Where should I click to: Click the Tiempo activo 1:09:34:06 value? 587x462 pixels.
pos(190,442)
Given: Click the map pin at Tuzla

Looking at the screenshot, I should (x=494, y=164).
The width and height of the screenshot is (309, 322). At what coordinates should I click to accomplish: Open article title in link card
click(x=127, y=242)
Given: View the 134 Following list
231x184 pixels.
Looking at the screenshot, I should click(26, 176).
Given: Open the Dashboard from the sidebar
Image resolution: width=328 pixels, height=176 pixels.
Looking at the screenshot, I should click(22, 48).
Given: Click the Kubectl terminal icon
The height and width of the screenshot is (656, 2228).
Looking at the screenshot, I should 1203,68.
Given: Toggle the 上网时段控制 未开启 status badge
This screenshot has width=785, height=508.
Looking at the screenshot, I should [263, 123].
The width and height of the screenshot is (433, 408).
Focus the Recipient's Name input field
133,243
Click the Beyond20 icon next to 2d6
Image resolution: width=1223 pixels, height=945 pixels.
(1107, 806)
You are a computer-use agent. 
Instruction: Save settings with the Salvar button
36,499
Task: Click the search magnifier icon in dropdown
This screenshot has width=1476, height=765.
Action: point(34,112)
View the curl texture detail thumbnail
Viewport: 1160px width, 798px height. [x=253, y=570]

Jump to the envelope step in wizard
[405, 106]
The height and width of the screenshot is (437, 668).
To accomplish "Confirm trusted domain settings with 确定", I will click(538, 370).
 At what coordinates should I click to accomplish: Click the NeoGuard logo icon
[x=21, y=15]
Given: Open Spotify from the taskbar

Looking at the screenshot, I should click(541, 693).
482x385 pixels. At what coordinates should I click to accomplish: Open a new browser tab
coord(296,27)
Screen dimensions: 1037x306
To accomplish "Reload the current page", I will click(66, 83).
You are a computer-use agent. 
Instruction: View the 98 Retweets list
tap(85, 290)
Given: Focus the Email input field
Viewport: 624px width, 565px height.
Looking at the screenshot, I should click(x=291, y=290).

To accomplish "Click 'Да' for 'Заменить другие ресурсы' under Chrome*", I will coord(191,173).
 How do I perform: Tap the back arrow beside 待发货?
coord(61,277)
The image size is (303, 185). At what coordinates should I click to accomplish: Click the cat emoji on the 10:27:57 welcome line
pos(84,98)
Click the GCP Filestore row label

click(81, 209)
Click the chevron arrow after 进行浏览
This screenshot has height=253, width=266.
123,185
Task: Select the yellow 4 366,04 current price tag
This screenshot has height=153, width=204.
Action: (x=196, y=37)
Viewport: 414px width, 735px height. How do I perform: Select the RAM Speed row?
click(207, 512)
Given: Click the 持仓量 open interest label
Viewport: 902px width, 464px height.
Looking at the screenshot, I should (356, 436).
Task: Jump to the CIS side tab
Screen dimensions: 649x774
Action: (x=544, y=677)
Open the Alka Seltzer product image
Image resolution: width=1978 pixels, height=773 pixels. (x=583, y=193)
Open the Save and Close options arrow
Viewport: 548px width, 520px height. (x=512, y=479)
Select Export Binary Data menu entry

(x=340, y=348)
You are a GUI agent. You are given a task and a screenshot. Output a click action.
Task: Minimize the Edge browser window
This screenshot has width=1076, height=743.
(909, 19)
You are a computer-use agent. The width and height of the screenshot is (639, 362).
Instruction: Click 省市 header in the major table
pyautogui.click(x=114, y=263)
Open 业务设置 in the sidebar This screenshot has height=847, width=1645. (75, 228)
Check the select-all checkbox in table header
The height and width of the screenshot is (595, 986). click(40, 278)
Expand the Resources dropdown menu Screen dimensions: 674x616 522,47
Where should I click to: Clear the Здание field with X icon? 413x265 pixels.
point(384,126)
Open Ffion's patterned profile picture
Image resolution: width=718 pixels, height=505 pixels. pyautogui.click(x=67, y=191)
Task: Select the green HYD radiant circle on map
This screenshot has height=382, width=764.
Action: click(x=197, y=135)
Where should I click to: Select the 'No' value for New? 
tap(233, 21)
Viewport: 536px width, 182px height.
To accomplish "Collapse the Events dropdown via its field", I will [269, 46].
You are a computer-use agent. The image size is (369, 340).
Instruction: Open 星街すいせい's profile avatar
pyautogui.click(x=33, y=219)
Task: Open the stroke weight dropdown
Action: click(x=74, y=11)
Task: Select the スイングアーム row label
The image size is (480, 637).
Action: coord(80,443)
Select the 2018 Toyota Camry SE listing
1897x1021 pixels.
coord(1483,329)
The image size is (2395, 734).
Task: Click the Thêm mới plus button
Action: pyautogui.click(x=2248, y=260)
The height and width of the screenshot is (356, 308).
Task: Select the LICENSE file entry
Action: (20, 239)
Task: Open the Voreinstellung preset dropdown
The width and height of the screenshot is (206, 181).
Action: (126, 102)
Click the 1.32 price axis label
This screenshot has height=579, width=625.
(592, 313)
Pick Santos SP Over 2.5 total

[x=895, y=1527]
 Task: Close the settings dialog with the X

■ ■ ■ ■

__WHAT THIS TASK INVOLVES__.
Would you copy the whole listing exactly?

__SOLUTION TO THIS TASK__.
Where should I click to: Click the Tiempo activo 1:09:34:06 value? 587x462 pixels.
pos(190,442)
Given: Click the map pin at Tuzla

Looking at the screenshot, I should (x=494, y=164).
The width and height of the screenshot is (309, 322). At what coordinates should I click to accomplish: Open article title in link card
click(x=127, y=242)
Given: View the 134 Following list
231x184 pixels.
Looking at the screenshot, I should click(26, 176).
Given: Open the Dashboard from the sidebar
Image resolution: width=328 pixels, height=176 pixels.
Looking at the screenshot, I should click(22, 48).
Given: Click the Kubectl terminal icon
The height and width of the screenshot is (656, 2228).
Looking at the screenshot, I should 1203,68.
Given: Toggle the 上网时段控制 未开启 status badge
This screenshot has width=785, height=508.
Looking at the screenshot, I should [263, 123].
The width and height of the screenshot is (433, 408).
Focus the Recipient's Name input field
133,243
Click the Beyond20 icon next to 2d6
Image resolution: width=1223 pixels, height=945 pixels.
(1107, 806)
You are a computer-use agent. 
Instruction: Save settings with the Salvar button
36,499
Task: Click the search magnifier icon in dropdown
This screenshot has width=1476, height=765.
Action: point(34,112)
View the curl texture detail thumbnail
Viewport: 1160px width, 798px height. [x=253, y=570]

Jump to the envelope step in wizard
[405, 106]
The height and width of the screenshot is (437, 668).
To accomplish "Confirm trusted domain settings with 确定", I will click(538, 370).
 At what coordinates should I click to accomplish: Click the NeoGuard logo icon
[x=21, y=15]
Given: Open Spotify from the taskbar

Looking at the screenshot, I should click(541, 693).
482x385 pixels. At what coordinates should I click to accomplish: Open a new browser tab
coord(296,27)
Screen dimensions: 1037x306
To accomplish "Reload the current page", I will click(66, 83).
You are a computer-use agent. 
Instruction: View the 98 Retweets list
tap(85, 290)
Given: Focus the Email input field
Viewport: 624px width, 565px height.
Looking at the screenshot, I should click(x=291, y=290).

To accomplish "Click 'Да' for 'Заменить другие ресурсы' under Chrome*", I will coord(191,173).
 How do I perform: Tap the back arrow beside 待发货?
coord(61,277)
The image size is (303, 185). At what coordinates should I click to accomplish: Click the cat emoji on the 10:27:57 welcome line
pos(84,98)
Click the GCP Filestore row label

click(81, 209)
Click the chevron arrow after 进行浏览
This screenshot has height=253, width=266.
123,185
Task: Select the yellow 4 366,04 current price tag
This screenshot has height=153, width=204.
Action: (x=196, y=37)
Viewport: 414px width, 735px height. How do I perform: Select the RAM Speed row?
click(207, 512)
Given: Click the 持仓量 open interest label
Viewport: 902px width, 464px height.
Looking at the screenshot, I should (356, 436).
Task: Jump to the CIS side tab
Screen dimensions: 649x774
Action: (x=544, y=677)
Open the Alka Seltzer product image
Image resolution: width=1978 pixels, height=773 pixels. (x=583, y=193)
Open the Save and Close options arrow
Viewport: 548px width, 520px height. (x=512, y=479)
Select Export Binary Data menu entry

(x=340, y=348)
You are a GUI agent. You are given a task and a screenshot. Output a click action.
Task: Minimize the Edge browser window
This screenshot has width=1076, height=743.
(909, 19)
You are a computer-use agent. The width and height of the screenshot is (639, 362).
Instruction: Click 省市 header in the major table
pyautogui.click(x=114, y=263)
Open 业务设置 in the sidebar This screenshot has height=847, width=1645. (75, 228)
Check the select-all checkbox in table header
The height and width of the screenshot is (595, 986). click(40, 278)
Expand the Resources dropdown menu Screen dimensions: 674x616 522,47
Where should I click to: Clear the Здание field with X icon? 413x265 pixels.
point(384,126)
Open Ffion's patterned profile picture
Image resolution: width=718 pixels, height=505 pixels. pyautogui.click(x=67, y=191)
Task: Select the green HYD radiant circle on map
This screenshot has height=382, width=764.
Action: click(x=197, y=135)
Where should I click to: Select the 'No' value for New? 
tap(233, 21)
Viewport: 536px width, 182px height.
To accomplish "Collapse the Events dropdown via its field", I will [269, 46].
You are a computer-use agent. The image size is (369, 340).
Instruction: Open 星街すいせい's profile avatar
pyautogui.click(x=33, y=219)
Task: Open the stroke weight dropdown
Action: click(x=74, y=11)
Task: Select the スイングアーム row label
The image size is (480, 637).
Action: coord(80,443)
Select the 2018 Toyota Camry SE listing
1897x1021 pixels.
coord(1483,329)
The image size is (2395, 734).
Task: Click the Thêm mới plus button
Action: pyautogui.click(x=2248, y=260)
The height and width of the screenshot is (356, 308).
Task: Select the LICENSE file entry
Action: (20, 239)
Task: Open the Voreinstellung preset dropdown
The width and height of the screenshot is (206, 181).
Action: (126, 102)
Click the 1.32 price axis label
This screenshot has height=579, width=625.
(592, 313)
Pick Santos SP Over 2.5 total

[x=895, y=1527]
 Task: Close the settings dialog with the X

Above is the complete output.